EXERCISE BRIEF:
Revise the records starting at the line that contains "Open the comments history icon" and ending at the line that contains "The height and width of the screenshot is (768, 1024).", replacing "chevron" with "arrow" and changing nothing else. Leave the pictures out of your answer.

--- EXTRACTED DATA ---

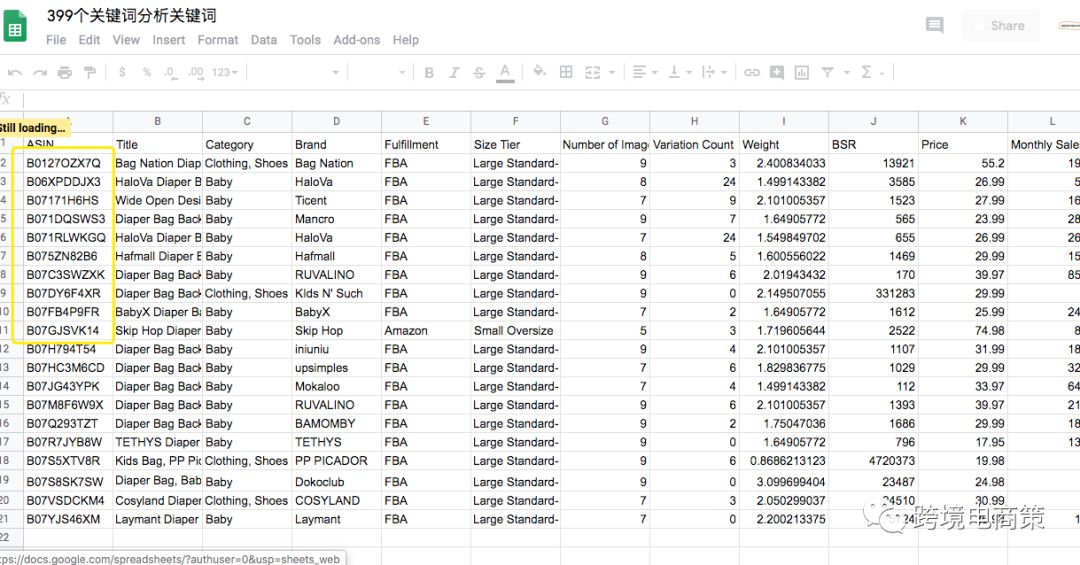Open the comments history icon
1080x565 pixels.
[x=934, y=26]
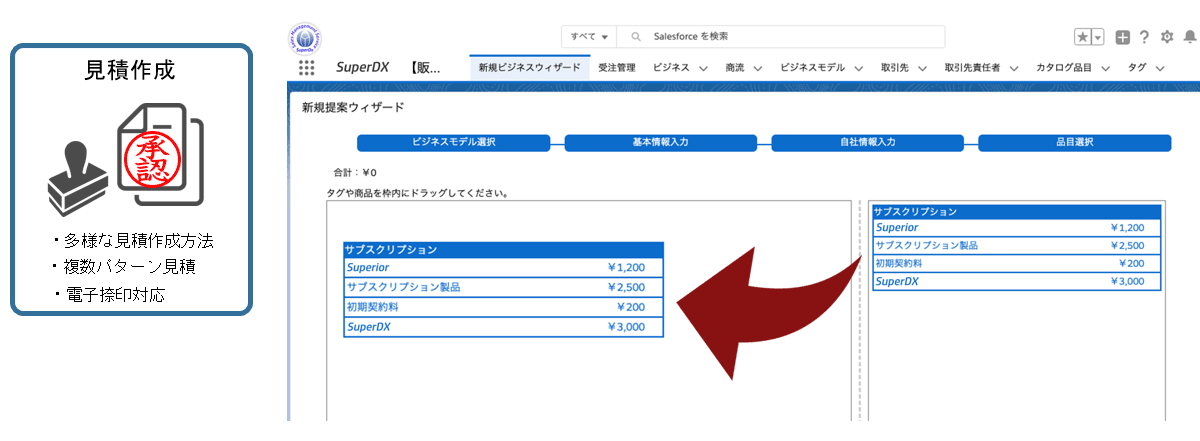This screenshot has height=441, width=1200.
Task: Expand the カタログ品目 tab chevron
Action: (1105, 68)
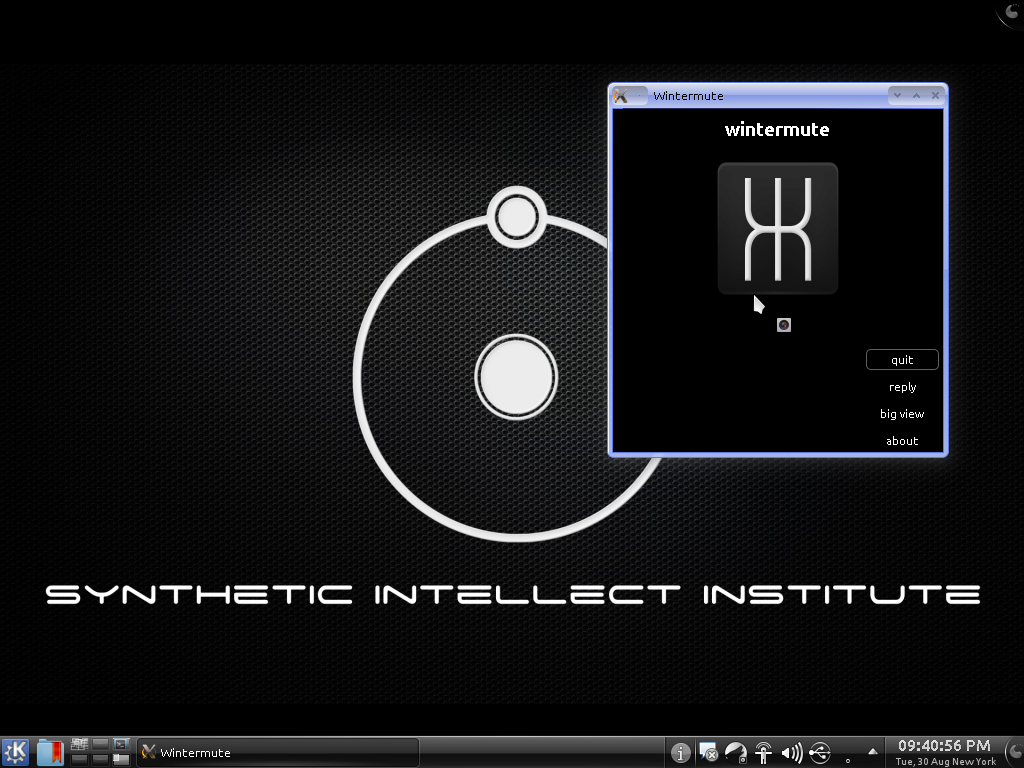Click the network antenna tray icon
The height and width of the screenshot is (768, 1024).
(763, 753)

---
--- EXTRACTED DATA ---

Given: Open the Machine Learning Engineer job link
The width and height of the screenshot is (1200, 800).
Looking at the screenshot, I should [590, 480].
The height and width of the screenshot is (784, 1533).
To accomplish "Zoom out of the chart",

---
--- EXTRACTED DATA ---

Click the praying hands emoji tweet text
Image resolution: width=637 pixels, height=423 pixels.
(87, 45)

---

ANSWER TO THIS EXERCISE:
Open the comments history icon
1080x565 pixels.
[x=934, y=26]
This screenshot has height=441, width=1200.
Task: Expand the カタログ品目 tab arrow
Action: (1105, 68)
Click the network antenna tray icon
The height and width of the screenshot is (768, 1024).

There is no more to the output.